- _Exercise instructions_
Reproduce the passage on ADS-B aircraft tracking word for word, from "ADSBExchange operates a" up to and including "ADS-B receiving stations.".

- _Reading passage_
ADSBExchange operates a receiver network similar to FlightRadar24 but with a focus on uncensored data: it does not filter military or government aircraft at the request of operators, making it popular among aviation enthusiasts [13]. Its data is available through a free API and a JSON feed.
Academic research on ADS-B has focused on security vulnerabilities (spoofing and injection attacks) [14], multilateration for non-ADS-B aircraft [15], and large-scale data analysis using OpenSky's historical dataset [16]. Our work differs in its emphasis on the complete system design from RF reception through web delivery, providing a practical reference for building ADS-B receiving stations.
We have presented a complete ADS-B aircraft tracking system built from low-cost RTL-SDR hardware and open-source software. The system demonstrates that commodity SDR receivers, combined with well-designed decoding and storage pipelines, can provide real-time air traffic surveillance with coverage extending 200–350 km from a single receiving station. The PostgreSQL/Redis dual-store architecture achieves low-latency live data access while maintaining efficient long-term storage, and the Flask API provides a clean interface for both web visualization and programmatic data access.

- _Dataset excerpts_
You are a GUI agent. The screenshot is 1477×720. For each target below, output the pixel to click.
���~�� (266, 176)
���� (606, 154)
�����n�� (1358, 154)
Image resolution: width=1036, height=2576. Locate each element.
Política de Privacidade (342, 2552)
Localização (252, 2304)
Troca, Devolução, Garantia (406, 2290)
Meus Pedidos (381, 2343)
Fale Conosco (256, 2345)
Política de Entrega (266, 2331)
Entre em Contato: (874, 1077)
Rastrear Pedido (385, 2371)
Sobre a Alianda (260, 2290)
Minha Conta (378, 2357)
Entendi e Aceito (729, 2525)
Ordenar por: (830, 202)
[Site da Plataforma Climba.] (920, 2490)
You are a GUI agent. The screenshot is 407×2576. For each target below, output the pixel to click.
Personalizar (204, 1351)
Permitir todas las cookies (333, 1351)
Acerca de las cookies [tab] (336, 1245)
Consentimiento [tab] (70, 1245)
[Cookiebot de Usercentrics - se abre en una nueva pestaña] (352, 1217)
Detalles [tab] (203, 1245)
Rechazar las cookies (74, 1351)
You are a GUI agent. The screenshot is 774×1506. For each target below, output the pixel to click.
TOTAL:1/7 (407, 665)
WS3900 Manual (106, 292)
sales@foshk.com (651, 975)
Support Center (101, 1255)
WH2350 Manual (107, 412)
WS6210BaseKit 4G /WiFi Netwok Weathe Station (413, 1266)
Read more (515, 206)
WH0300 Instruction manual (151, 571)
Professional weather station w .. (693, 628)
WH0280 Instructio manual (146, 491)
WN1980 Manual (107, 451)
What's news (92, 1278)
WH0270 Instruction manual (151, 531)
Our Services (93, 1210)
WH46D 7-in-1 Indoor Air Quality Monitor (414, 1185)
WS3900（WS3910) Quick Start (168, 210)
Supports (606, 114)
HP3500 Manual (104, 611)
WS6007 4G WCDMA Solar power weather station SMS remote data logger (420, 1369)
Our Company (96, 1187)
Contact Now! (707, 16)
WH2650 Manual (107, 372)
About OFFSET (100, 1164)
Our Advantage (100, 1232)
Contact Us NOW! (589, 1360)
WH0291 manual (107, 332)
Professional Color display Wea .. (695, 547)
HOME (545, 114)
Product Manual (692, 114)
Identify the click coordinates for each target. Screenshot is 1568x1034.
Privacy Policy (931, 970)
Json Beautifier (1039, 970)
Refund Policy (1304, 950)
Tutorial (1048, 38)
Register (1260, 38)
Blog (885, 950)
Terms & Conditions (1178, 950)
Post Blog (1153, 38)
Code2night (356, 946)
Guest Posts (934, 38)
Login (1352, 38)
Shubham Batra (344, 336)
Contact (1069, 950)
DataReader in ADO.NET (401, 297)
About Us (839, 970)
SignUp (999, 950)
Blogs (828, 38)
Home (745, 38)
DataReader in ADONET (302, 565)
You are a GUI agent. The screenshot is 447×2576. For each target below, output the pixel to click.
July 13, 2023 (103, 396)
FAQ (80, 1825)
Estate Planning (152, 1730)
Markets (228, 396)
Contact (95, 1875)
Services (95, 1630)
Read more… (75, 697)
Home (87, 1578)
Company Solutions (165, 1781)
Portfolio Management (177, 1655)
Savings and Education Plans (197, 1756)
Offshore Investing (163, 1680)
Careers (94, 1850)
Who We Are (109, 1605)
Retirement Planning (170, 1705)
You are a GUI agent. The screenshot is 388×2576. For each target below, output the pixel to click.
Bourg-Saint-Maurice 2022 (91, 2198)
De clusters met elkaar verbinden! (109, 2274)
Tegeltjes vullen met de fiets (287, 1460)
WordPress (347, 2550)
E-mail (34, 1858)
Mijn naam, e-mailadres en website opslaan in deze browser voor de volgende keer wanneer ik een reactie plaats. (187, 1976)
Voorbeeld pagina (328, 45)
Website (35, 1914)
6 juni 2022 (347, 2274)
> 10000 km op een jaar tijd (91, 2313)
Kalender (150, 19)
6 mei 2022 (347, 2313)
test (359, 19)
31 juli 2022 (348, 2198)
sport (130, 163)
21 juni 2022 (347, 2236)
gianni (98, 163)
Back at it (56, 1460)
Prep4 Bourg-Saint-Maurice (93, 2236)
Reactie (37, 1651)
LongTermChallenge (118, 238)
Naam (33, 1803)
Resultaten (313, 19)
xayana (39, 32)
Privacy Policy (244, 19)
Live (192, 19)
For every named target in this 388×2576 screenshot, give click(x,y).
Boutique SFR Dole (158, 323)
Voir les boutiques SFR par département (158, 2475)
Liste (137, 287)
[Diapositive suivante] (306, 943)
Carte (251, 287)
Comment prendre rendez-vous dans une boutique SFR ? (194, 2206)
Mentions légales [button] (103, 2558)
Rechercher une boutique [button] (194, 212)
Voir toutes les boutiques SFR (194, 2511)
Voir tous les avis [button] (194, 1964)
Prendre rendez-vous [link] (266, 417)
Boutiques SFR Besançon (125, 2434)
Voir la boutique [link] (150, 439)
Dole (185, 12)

- _Task answer_
ADSBExchange operates a receiver network similar to FlightRadar24 but with a focus on uncensored data: it does not filter military or government aircraft at the request of operators, making it popular among aviation enthusiasts [13]. Its data is available through a free API and a JSON feed.
Academic research on ADS-B has focused on security vulnerabilities (spoofing and injection attacks) [14], multilateration for non-ADS-B aircraft [15], and large-scale data analysis using OpenSky's historical dataset [16]. Our work differs in its emphasis on the complete system design from RF reception through web delivery, providing a practical reference for building ADS-B receiving stations.